O aproveitamento desse direito, contudo, está bastante ameaçado, principalmente por uma governança fraca e fragmentada, que permite (ou falha em coibir) atividades prejudiciais à saúde do oceano. O documento ressalta que embora existam mais de 600 (!!!) leis e normas institucionais que tratam da relação complexa entre direitos humanos, atividades econômicas e ecossistemas marinhos, elas são pouco efetivas por serem muito fragmentadas, executadas com pouca transparência e falta de uma coordenação integrada entre diversos níveis de governança. 


A isso se soma atividades como: pesca industrial não-sustentável, tanto do ponto de vista da extração de vida marinha, quanto da exploração de trabalhadores em condições deploráveis, e jornadas de trabalho desumanas; urbanização desordenada da costa; mineração de mar profundo; geoengenharia marinha; economia azul não regulada; poluição diversa vinda de fontes marinhas e terrestres; e impactos advindos das mudanças climáticas, como acidificação e aquecimento da água do mar. Tudo isso põe em risco o direito a um oceano limpo, saudável e sustentável e agrava problemas como fome, pobreza, desigualdade social e de gênero, deslocamento forçado de populações e dispersão de doenças.


Para enfrentar essa situação, a Resolução recomenda que Estados desenvolvam e implementem políticas públicas que protejam os direitos humanos contra danos ao meio ambiente marinho, controlando atividades potencialmente perigosas com base nos riscos que oferecem. Como exemplo, a Resolução recomenda a realização de avaliações de impacto ambiental antes de autorizar qualquer atividade que possa poluir ou afetar o oceano, que permitam ampla e efetiva participação social em todas as etapas do processo, considerem o conhecimento científico e tradicional, e o potencial impacto socioeconômico, espiritual, cultural e ambiental, incluindo efeitos transfronteiriços e cumulativos dos projetos em questão.


O setor privado, por sua vez, deve seguir as Diretrizes da ONU sobre Empresas e Direitos Humanos, que determinam que todas as empresas devem respeitar plenamente os direitos humanos, mesmo que os governos onde atuam não tenham leis específicas nesse sentido. Isso inclui garantir o direito a um meio ambiente saudável, investir no desenvolvimento e capacidade técnica das comunidades, apoiar o acesso à educação e saúde e promover condições de trabalho dignas.


Promover uma abordagem de direitos humanos à governança do oceano é fundamental também para o cumprimento de acordos ambientais multilaterais atuais, como os Objetivos de Desenvolvimento Sustentável, a Década do Oceano e o Acordo para a Biodiversidade Marinha Além das Jurisdições Nacionais, e para garantir o sucesso de acordos ainda em planejamento e negociação, como o Tratado Global dos Plásticos, a exploração de minérios em mar profundo, e a Conferência do Oceano de 2025. A abordagem de direitos humanos para a governança do oceano reconhece que um oceano saudável vai muito além da conservação de recursos naturais. Reconhece que a saúde do oceano é indissociável da saúde e bem-estar humanos.

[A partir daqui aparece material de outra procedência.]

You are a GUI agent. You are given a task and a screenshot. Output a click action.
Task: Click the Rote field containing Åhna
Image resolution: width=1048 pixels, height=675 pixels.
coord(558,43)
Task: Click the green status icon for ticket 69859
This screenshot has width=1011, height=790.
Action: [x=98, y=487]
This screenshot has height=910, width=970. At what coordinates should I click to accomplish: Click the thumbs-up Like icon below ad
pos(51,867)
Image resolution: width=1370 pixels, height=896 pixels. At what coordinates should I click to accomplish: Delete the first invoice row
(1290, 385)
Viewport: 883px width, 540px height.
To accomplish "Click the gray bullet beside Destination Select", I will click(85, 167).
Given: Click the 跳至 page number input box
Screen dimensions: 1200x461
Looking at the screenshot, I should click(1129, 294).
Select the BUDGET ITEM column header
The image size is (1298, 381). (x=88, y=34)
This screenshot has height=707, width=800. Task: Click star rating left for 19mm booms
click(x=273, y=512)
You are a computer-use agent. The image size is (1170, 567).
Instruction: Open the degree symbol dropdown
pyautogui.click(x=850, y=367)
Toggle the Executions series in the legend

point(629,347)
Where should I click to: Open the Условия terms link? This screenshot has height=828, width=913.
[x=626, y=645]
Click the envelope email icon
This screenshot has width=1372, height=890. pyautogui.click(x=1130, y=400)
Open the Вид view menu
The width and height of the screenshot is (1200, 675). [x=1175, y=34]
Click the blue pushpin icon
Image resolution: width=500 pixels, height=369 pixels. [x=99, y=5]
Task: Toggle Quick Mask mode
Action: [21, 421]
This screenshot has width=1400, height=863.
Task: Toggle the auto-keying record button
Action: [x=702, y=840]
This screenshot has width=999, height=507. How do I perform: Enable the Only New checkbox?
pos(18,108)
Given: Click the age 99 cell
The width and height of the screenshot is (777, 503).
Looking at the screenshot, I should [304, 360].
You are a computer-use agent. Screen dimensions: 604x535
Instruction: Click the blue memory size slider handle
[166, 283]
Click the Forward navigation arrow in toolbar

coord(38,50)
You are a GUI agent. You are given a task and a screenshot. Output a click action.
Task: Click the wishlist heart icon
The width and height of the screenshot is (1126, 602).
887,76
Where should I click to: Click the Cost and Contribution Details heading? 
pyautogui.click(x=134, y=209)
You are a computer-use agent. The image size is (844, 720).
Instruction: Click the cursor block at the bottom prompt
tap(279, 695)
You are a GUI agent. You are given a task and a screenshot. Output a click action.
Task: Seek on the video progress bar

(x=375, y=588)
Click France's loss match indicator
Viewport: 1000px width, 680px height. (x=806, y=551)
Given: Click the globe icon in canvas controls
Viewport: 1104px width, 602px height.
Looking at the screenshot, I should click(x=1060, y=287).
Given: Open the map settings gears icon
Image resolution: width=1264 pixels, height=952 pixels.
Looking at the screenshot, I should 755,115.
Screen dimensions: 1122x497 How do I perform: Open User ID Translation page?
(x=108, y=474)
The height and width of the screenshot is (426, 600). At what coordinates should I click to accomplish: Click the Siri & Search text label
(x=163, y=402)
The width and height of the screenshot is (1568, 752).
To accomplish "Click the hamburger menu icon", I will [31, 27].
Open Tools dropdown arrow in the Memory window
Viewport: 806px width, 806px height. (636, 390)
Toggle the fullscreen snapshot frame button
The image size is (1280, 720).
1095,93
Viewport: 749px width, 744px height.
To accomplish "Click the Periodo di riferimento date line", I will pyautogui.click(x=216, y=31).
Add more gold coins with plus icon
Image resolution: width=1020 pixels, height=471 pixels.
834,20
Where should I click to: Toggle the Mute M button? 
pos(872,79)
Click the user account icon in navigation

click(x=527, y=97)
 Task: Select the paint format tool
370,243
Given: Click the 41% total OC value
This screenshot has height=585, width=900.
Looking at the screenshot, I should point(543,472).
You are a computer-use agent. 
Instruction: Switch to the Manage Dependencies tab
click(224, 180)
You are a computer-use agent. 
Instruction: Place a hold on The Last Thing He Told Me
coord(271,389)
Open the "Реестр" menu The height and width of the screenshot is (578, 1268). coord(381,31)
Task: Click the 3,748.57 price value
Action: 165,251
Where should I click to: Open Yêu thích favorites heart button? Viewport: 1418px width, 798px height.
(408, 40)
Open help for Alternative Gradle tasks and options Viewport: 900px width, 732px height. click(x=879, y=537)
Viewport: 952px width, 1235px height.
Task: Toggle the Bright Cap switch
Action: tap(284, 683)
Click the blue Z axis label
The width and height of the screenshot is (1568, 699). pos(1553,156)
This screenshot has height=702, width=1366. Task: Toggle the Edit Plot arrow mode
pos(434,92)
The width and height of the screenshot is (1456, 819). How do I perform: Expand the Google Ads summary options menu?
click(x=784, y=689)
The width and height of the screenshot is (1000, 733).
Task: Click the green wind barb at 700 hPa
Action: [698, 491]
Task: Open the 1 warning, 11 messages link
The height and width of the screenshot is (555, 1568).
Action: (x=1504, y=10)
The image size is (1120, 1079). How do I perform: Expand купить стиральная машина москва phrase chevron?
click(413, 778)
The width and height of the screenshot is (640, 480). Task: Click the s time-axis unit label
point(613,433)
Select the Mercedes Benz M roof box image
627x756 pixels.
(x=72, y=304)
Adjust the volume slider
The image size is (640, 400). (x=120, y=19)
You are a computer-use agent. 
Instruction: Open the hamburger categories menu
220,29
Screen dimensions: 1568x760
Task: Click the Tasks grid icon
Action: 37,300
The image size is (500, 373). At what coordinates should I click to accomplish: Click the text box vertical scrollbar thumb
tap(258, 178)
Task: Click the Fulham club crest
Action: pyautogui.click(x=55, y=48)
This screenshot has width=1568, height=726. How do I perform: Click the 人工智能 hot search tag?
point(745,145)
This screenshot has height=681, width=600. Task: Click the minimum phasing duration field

Sobre a autora: Natalia Grilli é integrante fundadora da Liga das Mulheres pelo Oceano e produtora de conteúdo da newsletter. Atualmente, Natália está cursando doutorado na Universidade da Tasmânia (Austrália), no programa de Ciências Políticas e Relações Internacionais. Natalia trabalha com o desenvolvimento de políticas públicas para lidar com a poluição por plásticos, do nível global ao local.